Информация, почерпнутая из разговора с вахтерами общежития, никакой практической ценности не представляла. Он понимал: по таким крупицам не то что найти убийц Козлова – даже воссоздать сколько-нибудь достоверной картины преступления не удастся. К тому же и время сделало свое: такого рода дела раскручивают только по горячему следу. Основания не доверять спецам из местных следственных органов не было – наверняка те выжали из осмотра места происшествия, свидетелей, дактилоскопии, анализа крови, трассологической экспертизы все, что сделать в одиночку недостало бы ни времени, ни средств.
Пробежав километров пять, Евгений вернулся в гостиницу. Контрастный душ и горячий завтрак, собственноручно приготовленный хозяйкой, компенсировали энергетические затраты. До условленной вчера по телефону встречи с Полянским оставалось три часа, для полноты впечатлений стоило побродить по улицам, а там и об обратном билете позаботиться не грех.
Редакция «Губернских ведомостей» располагалась на девятом и десятом этажах в четвертом подъезде «Прессинформ». Полянский встретил Евгения у входа ровно в десять, с демонстративной веселостью посмотрел на часы и, разведя руками, улыбнулся.
Против ожидания, лет ему на вид оказалось около пятидесяти. Модный, с закатанными обшлагами свободный пиджак, слегка присыпанный перхотью, потертые вельветовые брюки дополняли облик этакого нестареющего комсомольского собкора, и Евгений ничуть не удивился, узнав, что он ведет рубрику «Диско-клуб», а по совместительству занимается рекламой. Все в нем было фирменным, добротным. Жеваная рубашка с этикеткой на отвороте, небрежно распущенный галстук, сменные парусиновые туфли лишь невнимательному глазу могли показаться свидетельством безразличия к собственной персоне. За каждой деталью костюма, за жестом, поворотом головы Евгений видел составляющие детально разработанного имиджа. И даже круглая оправа его очков «а-ля кузен Бенедикт» на самом деле была золотой.

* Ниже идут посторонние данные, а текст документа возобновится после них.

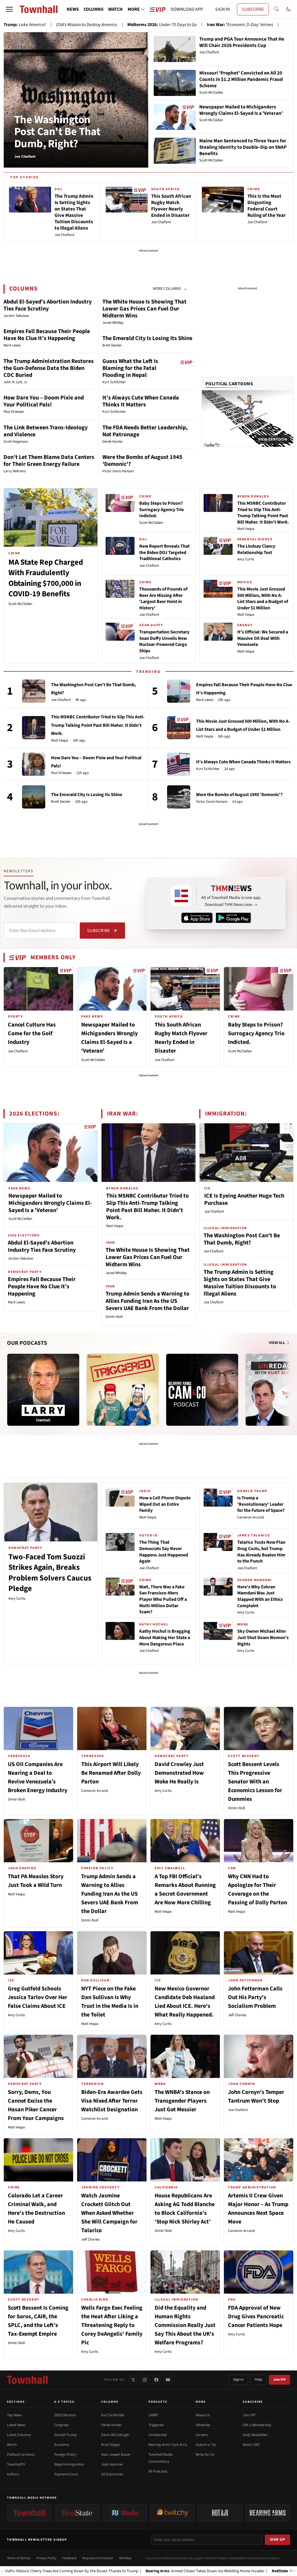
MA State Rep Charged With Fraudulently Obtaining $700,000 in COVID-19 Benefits (45, 578)
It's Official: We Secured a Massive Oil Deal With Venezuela (262, 638)
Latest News (16, 2425)
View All (277, 1343)
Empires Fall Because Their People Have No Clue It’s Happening (46, 334)
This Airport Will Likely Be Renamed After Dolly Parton (111, 1773)
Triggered (156, 2425)
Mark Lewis (204, 699)
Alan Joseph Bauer (116, 2454)
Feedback (69, 2558)
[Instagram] (144, 2379)
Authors (13, 2474)
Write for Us (205, 2454)
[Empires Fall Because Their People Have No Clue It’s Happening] (178, 691)
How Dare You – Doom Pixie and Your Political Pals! (43, 401)
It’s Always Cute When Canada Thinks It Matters (140, 401)
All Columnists (112, 2474)
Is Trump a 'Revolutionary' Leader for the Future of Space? (261, 1504)
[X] (133, 2379)
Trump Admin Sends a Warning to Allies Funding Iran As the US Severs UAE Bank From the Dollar (147, 1301)
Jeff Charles (237, 2015)
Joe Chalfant (149, 565)
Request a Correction (97, 2558)
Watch (12, 2444)
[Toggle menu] (9, 9)
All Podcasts (157, 2471)
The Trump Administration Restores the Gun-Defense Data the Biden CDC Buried (48, 368)
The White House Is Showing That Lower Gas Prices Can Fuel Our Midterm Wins (144, 309)
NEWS (73, 9)
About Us (203, 2415)
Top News (14, 2415)
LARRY (153, 2415)
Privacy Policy (46, 2558)
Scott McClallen (20, 603)
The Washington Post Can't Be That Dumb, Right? (57, 132)
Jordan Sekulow (20, 1258)
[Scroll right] (289, 1384)
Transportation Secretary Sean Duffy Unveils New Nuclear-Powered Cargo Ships (164, 641)
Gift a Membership (257, 2425)
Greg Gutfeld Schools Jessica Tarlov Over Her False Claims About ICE (37, 1997)
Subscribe (98, 930)
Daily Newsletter (255, 2434)
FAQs (258, 2379)
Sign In (238, 2379)
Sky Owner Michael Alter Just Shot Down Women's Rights (263, 1637)
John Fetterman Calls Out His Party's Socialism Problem (255, 1997)
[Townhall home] (27, 2380)
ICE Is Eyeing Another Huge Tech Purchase (244, 1199)
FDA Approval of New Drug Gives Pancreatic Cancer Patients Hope (256, 2316)
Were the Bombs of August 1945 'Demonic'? (142, 460)
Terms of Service (18, 2558)
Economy (61, 2444)
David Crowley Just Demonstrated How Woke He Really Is (179, 1773)
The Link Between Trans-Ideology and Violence (45, 431)
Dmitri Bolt (114, 1316)
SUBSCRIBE (253, 9)
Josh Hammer (112, 2464)
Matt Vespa (245, 528)
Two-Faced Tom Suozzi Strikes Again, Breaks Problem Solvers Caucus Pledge (49, 1572)
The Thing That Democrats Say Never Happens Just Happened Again (163, 1551)
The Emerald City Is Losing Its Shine (147, 338)
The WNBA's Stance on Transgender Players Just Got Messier (182, 2101)
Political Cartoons (229, 384)
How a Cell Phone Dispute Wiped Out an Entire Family (165, 1504)
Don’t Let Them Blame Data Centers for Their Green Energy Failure (48, 460)
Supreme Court (66, 2474)
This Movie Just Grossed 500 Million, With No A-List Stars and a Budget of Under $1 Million (262, 598)
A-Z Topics (64, 2402)
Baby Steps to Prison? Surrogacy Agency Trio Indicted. (161, 509)
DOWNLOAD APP (187, 9)
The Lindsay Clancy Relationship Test (256, 549)
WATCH (115, 9)
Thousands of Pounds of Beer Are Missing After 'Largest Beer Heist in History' (163, 598)
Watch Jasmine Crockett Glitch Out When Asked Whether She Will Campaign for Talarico (109, 2213)
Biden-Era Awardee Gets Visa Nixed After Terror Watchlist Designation (111, 2101)
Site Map (125, 2558)
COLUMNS (94, 9)
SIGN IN (222, 9)
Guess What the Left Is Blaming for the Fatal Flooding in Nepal (130, 368)
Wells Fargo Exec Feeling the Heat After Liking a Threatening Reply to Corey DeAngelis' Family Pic (111, 2325)
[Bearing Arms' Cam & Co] (202, 1390)
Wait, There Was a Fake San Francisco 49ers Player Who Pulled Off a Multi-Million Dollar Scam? (163, 1599)
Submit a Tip (206, 2444)
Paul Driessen (61, 773)
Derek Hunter (111, 2425)
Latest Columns (19, 2434)
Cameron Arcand (250, 1517)
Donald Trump (65, 2434)
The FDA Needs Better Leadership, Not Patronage (145, 431)
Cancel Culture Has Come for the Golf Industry (32, 1033)
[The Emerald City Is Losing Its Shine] (33, 797)
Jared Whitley (116, 1273)
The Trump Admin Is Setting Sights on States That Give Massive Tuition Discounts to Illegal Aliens (240, 1283)
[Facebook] (156, 2379)
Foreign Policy (65, 2454)
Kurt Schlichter (208, 768)
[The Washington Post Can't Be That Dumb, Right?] (33, 691)
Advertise (203, 2425)
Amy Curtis (245, 559)
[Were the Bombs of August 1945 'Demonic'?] (178, 797)
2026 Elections (65, 2415)
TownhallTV (16, 2464)
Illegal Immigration (69, 2464)
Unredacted (157, 2434)
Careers (202, 2434)
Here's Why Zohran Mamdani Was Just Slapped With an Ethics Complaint (260, 1596)
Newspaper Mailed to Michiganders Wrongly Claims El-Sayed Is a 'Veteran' (50, 1203)
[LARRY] (43, 1390)
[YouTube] (168, 2379)
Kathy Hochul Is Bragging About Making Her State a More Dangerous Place (164, 1637)
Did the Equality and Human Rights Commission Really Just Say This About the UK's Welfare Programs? (185, 2325)
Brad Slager (110, 2444)
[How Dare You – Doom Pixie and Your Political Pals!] (33, 764)
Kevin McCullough (115, 2434)
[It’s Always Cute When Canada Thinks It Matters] (178, 764)
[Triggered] (122, 1390)
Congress (61, 2425)
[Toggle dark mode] (288, 9)
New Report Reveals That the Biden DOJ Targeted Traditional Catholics (164, 552)
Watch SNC (251, 2444)
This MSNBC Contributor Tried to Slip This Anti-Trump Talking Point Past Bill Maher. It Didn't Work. (263, 512)
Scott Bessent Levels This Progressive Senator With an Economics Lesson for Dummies (255, 1781)
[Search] (276, 9)
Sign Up (277, 2539)
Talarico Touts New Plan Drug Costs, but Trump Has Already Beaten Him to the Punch (261, 1551)
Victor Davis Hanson (211, 801)
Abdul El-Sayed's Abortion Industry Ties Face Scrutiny (47, 305)
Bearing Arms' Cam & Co (167, 2444)
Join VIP (279, 2379)
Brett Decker (60, 801)
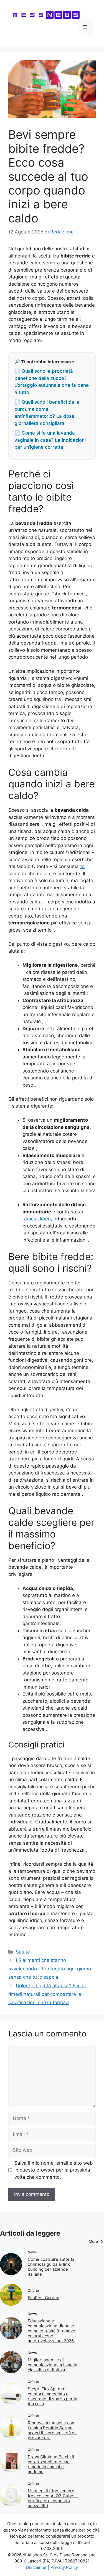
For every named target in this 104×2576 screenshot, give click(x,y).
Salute (23, 1952)
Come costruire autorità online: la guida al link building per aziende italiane (51, 2267)
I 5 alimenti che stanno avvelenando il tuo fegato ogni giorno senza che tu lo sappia (49, 1968)
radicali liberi (36, 1218)
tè (82, 866)
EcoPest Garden (43, 2297)
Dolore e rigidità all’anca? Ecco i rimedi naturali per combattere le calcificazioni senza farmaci (47, 1994)
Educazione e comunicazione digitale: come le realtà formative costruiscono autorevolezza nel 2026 (51, 2330)
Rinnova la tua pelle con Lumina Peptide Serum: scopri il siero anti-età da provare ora (52, 2430)
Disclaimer (36, 2567)
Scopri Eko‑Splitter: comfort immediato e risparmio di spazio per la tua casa (52, 2396)
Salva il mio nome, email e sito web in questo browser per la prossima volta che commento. (53, 2170)
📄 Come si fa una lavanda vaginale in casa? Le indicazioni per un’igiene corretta (50, 440)
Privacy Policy (64, 2567)
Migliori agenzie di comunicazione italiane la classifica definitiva (52, 2364)
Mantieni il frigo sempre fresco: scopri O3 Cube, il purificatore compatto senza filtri (53, 2498)
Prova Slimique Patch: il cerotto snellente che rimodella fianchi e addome (51, 2464)
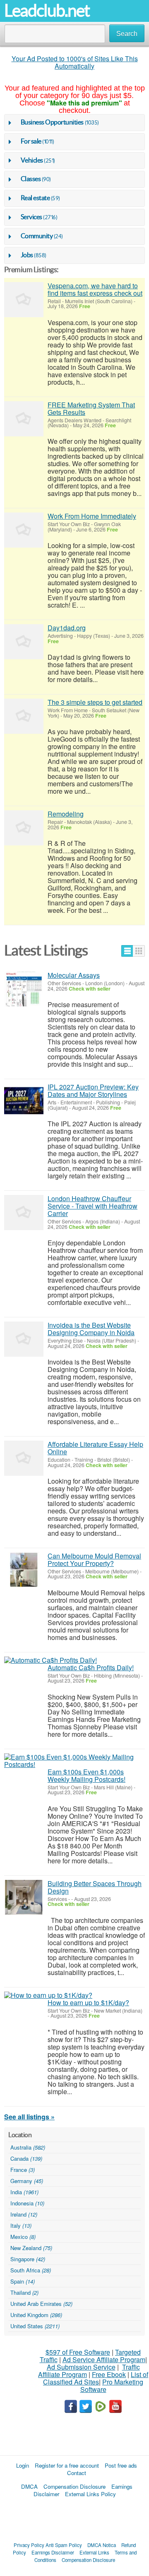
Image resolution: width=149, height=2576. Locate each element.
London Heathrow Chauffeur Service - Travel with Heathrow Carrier (92, 1206)
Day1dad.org (67, 627)
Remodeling (66, 814)
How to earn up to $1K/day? (88, 2002)
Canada (26, 2158)
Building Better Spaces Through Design (95, 1887)
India (24, 2192)
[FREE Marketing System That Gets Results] (23, 418)
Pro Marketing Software (112, 2385)
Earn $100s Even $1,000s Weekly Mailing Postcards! (86, 1775)
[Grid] (139, 951)
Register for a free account (67, 2465)
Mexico (23, 2237)
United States (35, 2326)
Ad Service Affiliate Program (103, 2359)
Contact (76, 2473)
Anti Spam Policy (64, 2545)
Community (37, 235)
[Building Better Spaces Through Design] (23, 1897)
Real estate (35, 197)
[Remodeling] (23, 827)
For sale (31, 141)
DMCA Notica (101, 2545)
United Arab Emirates (41, 2304)
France (22, 2170)
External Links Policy (90, 2494)
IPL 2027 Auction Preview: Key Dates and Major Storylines (93, 1090)
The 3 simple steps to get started (95, 702)
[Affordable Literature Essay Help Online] (23, 1458)
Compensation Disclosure (74, 2486)
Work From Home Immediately (92, 516)
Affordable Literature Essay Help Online (95, 1447)
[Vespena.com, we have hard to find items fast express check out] (23, 299)
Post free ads (121, 2465)
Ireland (23, 2214)
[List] (127, 951)
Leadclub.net (46, 10)
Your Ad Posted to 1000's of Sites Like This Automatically (75, 62)
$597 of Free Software (78, 2352)
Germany (26, 2181)
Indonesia (27, 2203)
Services (31, 216)
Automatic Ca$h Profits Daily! (91, 1667)
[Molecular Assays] (23, 989)
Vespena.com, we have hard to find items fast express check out (95, 289)
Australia (27, 2147)
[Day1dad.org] (23, 641)
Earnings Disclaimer (52, 2552)
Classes (31, 178)
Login (22, 2465)
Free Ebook (109, 2374)
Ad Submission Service (81, 2367)
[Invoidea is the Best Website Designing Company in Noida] (23, 1339)
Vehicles (32, 160)
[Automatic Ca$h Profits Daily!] (50, 1660)
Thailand (24, 2292)
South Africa (30, 2270)
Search (126, 33)
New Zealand (31, 2248)
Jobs (27, 254)
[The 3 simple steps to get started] (23, 716)
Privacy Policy (29, 2545)
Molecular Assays (74, 975)
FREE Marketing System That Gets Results (91, 408)
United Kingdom (36, 2315)
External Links (94, 2552)
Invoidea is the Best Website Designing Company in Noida (91, 1328)
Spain (22, 2281)
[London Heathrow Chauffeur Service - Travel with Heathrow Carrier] (23, 1212)
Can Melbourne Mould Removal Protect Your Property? (94, 1559)
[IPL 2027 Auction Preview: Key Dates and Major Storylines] (23, 1100)
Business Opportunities (52, 122)
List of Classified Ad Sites (95, 2378)
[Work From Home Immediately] (23, 530)
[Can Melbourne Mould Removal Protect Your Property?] (23, 1569)
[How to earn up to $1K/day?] (48, 1995)
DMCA (29, 2486)
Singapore (27, 2259)
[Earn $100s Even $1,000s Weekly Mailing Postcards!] (74, 1760)
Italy (20, 2225)
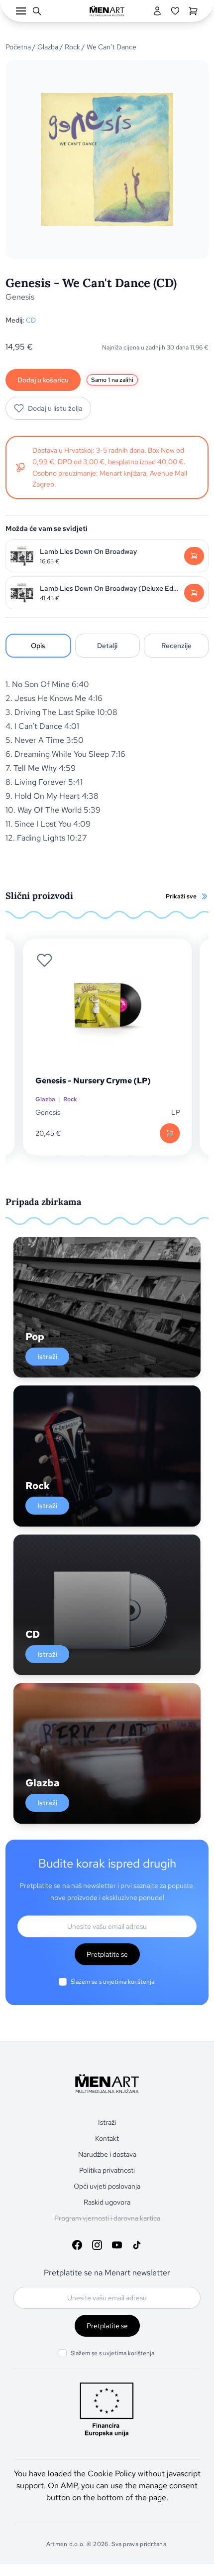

Представившись полным именем, Полянский бросил милицейскому сержанту: «Это со мной», и протолкнул Евгения через турникет.
– Можем побеседовать у меня, Евгений Викторович, однако… – широким жестом он отдернул рукав, прикрывавший «сейку», – ланч! Самое время испить кофейку, так что едем к нефтяникам.
«Нефтяниками» он называл сотрудников многотиражки «Приморская нефть». Ее редакция находилась на пятом этаже рядом с буфетом – маленьким уютным помещением со встроенными в навесной потолок светильниками и задрапированными коричневым бархатом стенами. Усадив гостя за столик, Полянский подошел к стойке и через минуту вернулся с двумя чашками дымящегося черного кофе.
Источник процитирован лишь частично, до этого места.